*EXERCISE BRIEF*. Reproduce word for word the part of the material that opens with the line containing "Given: Click the empty third Value field" and runs through the end of the material, leaving the pictures out.

── DATA FOR THIS TASK

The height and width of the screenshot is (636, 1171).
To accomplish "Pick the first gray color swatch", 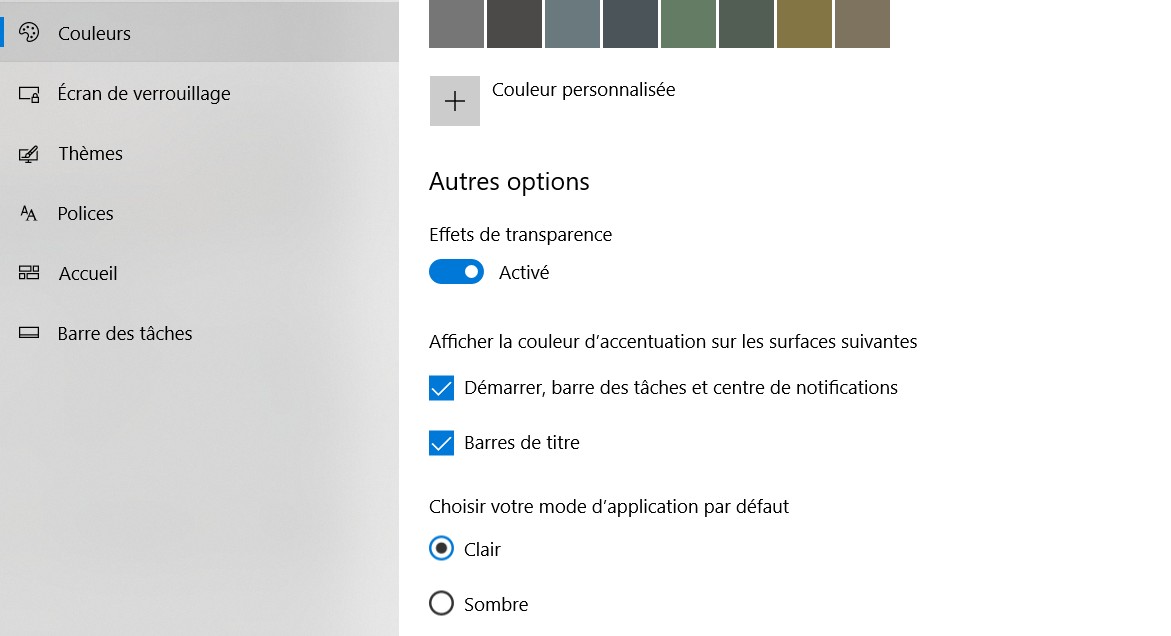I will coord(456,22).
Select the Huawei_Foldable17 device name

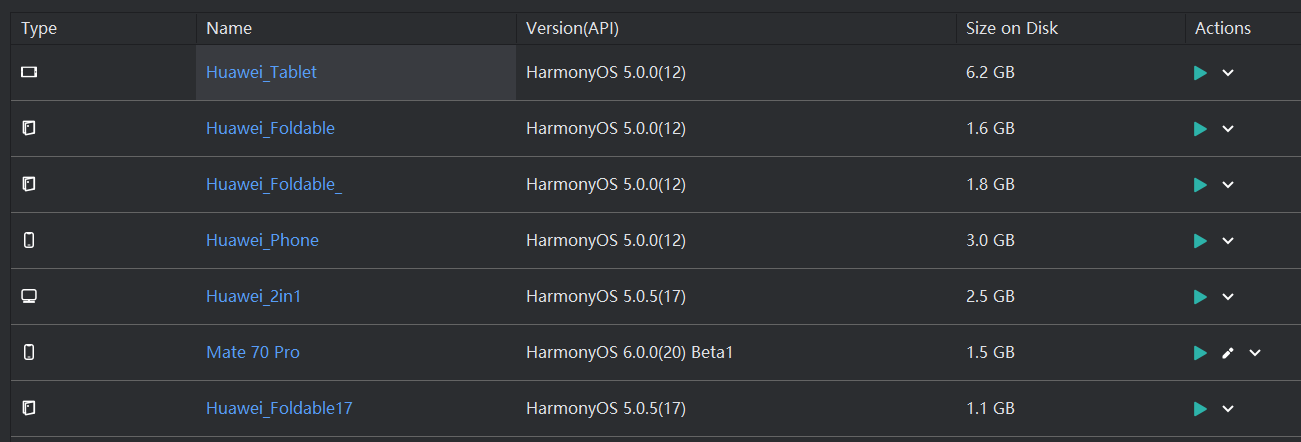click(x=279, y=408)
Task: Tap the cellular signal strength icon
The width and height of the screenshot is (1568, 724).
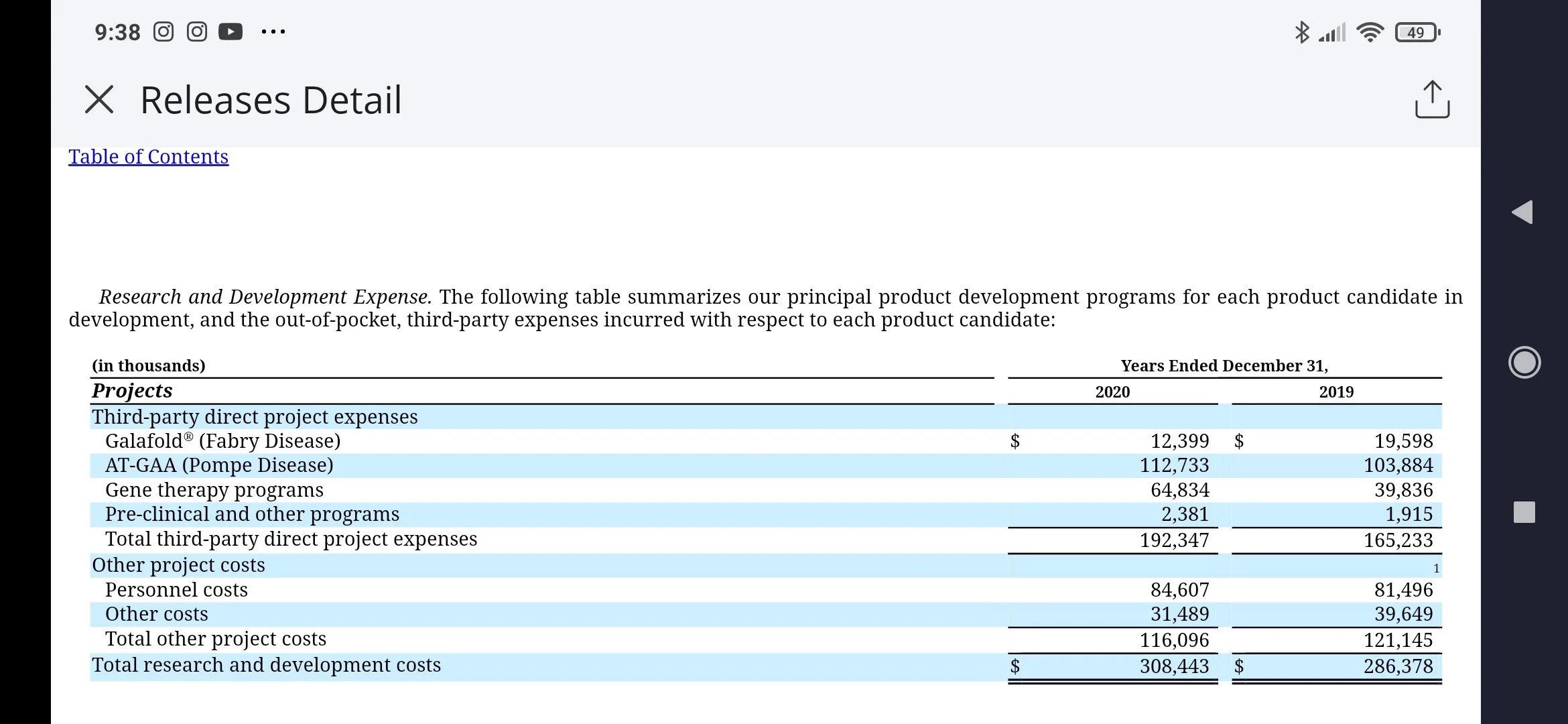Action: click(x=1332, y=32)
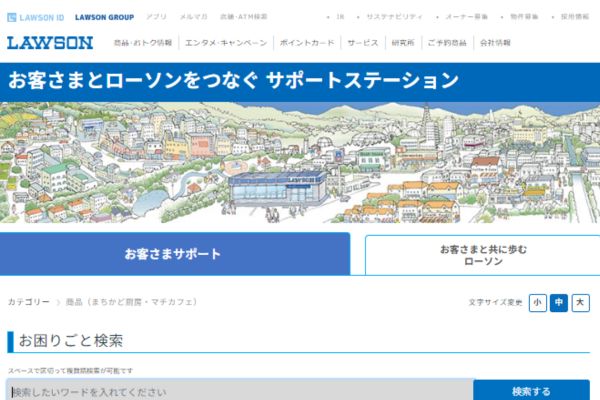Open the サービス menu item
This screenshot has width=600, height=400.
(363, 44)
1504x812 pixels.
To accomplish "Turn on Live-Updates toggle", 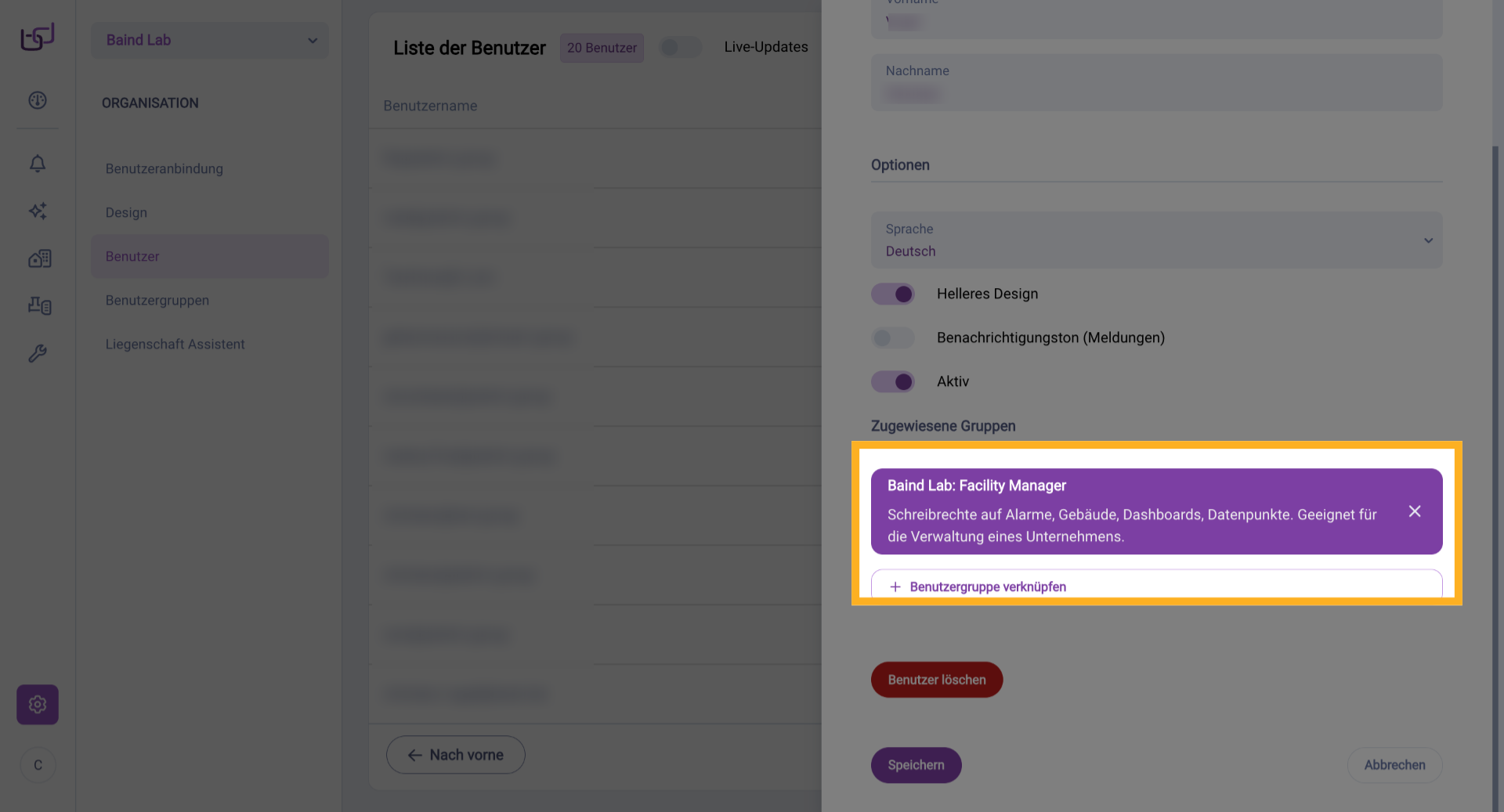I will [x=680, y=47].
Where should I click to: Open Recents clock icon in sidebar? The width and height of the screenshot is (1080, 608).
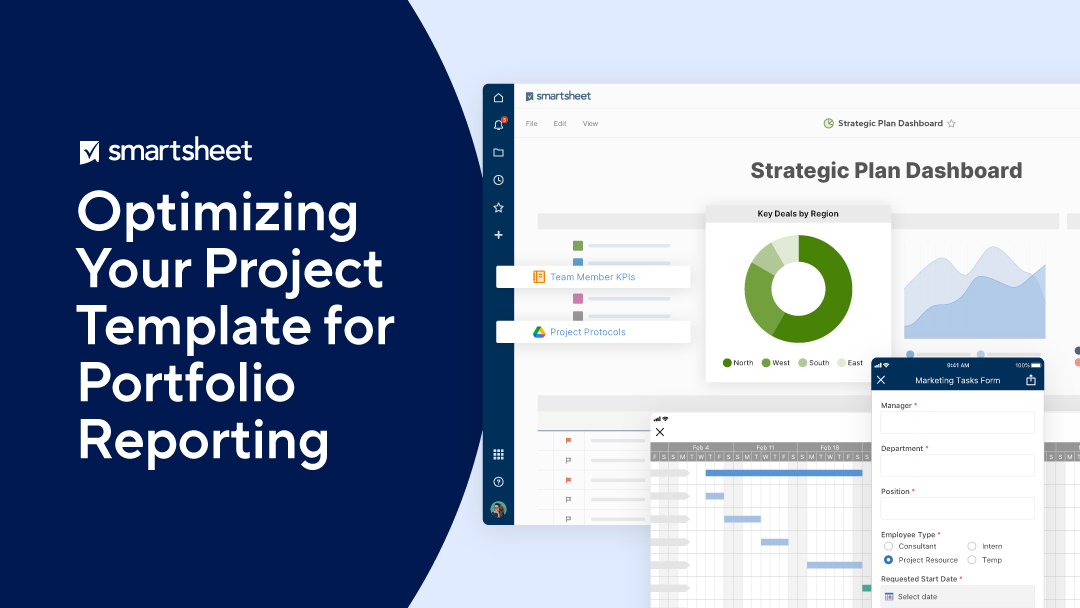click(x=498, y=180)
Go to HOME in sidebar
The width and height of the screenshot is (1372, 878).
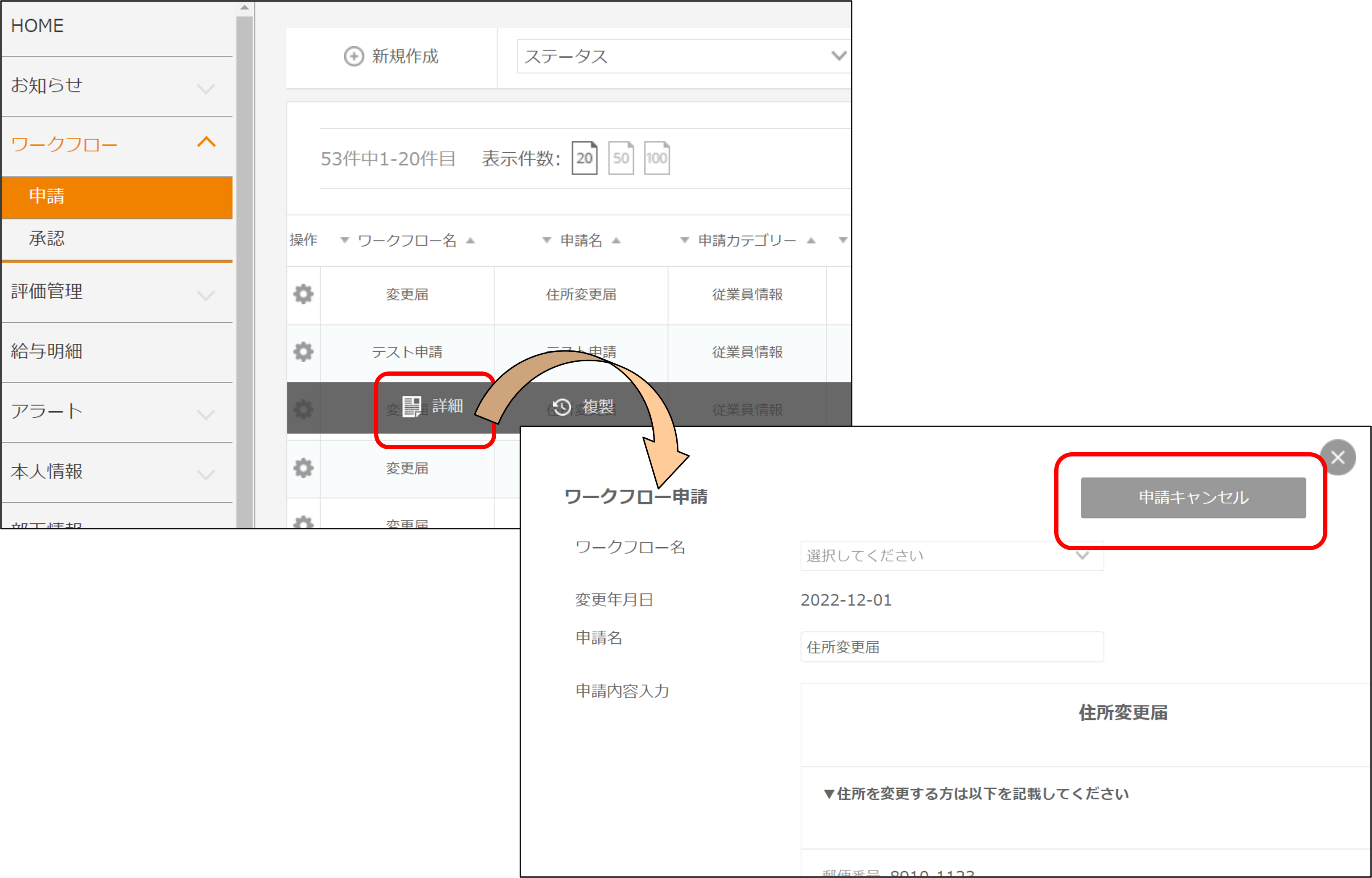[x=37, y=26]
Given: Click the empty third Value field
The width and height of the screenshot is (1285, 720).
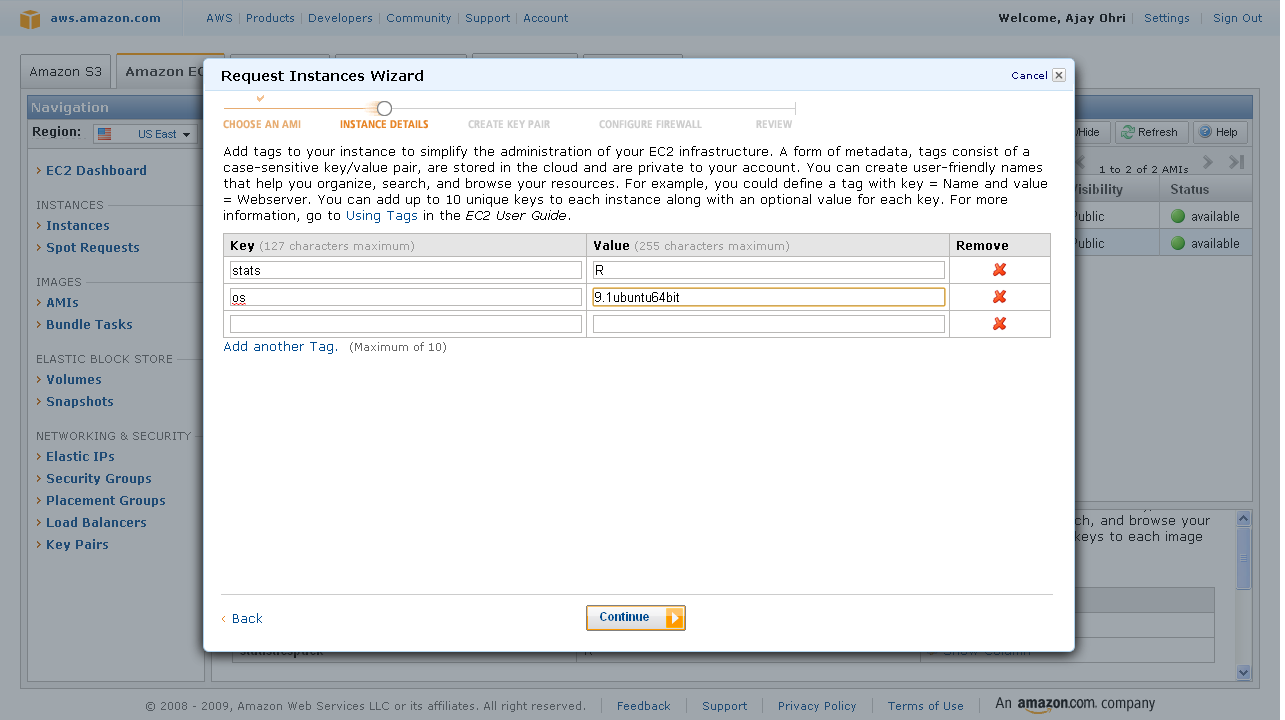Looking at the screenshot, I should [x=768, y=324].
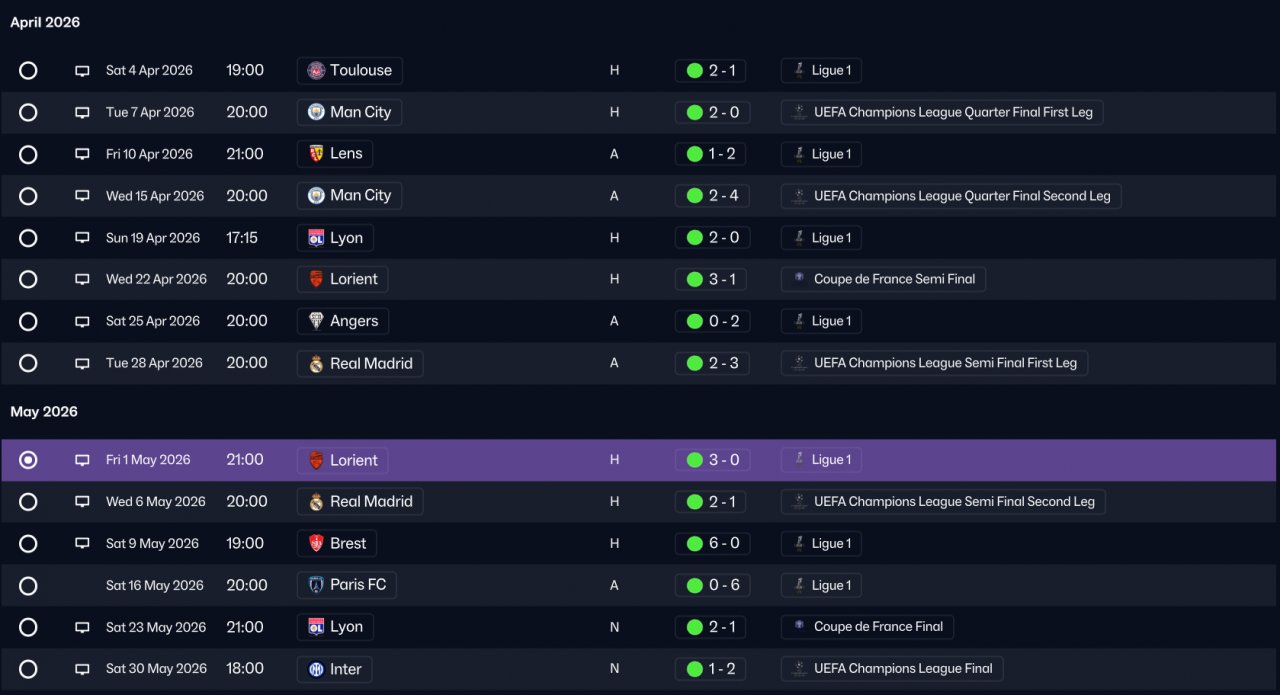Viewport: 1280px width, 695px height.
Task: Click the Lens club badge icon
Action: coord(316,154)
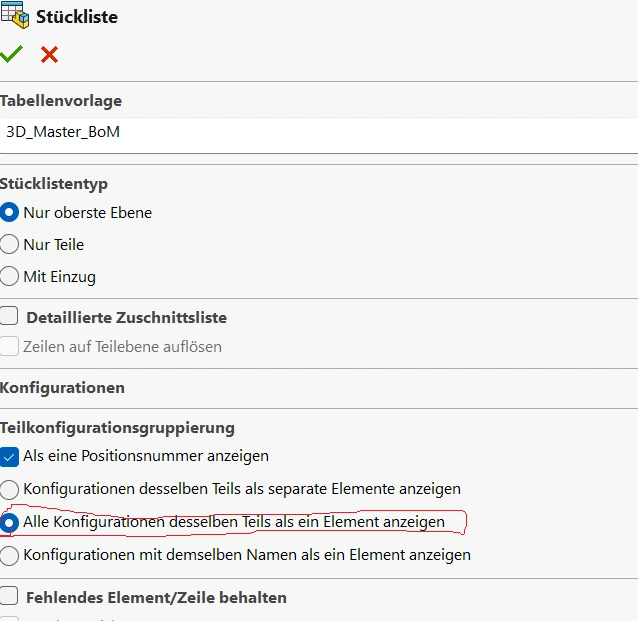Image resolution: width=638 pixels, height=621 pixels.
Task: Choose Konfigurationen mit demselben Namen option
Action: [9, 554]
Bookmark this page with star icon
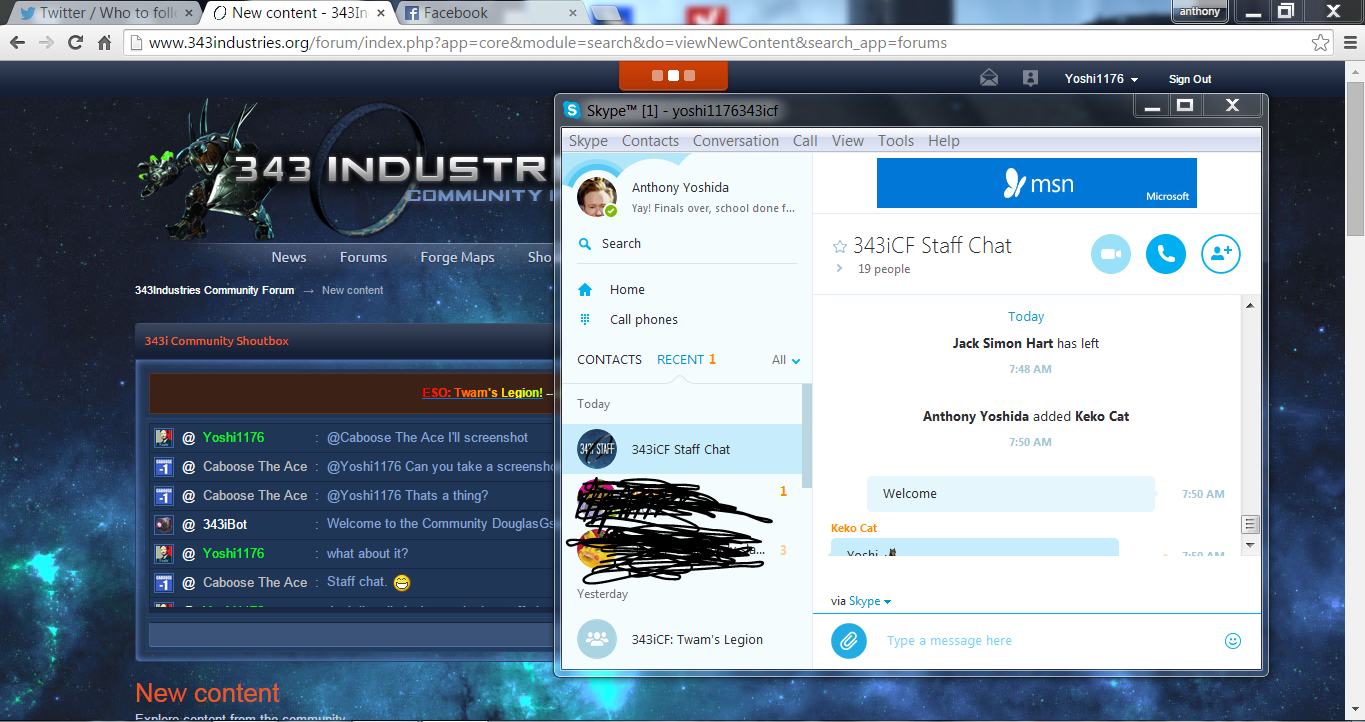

────

*TASK RESULT*.
Given: Click the empty third Value field
The width and height of the screenshot is (1285, 720).
Looking at the screenshot, I should [x=768, y=324].
Viewport: 1280px width, 695px height.
Task: Click the Lens club badge icon
Action: coord(316,154)
Image resolution: width=638 pixels, height=621 pixels.
Task: Choose Konfigurationen mit demselben Namen option
Action: [9, 554]
Bookmark this page with star icon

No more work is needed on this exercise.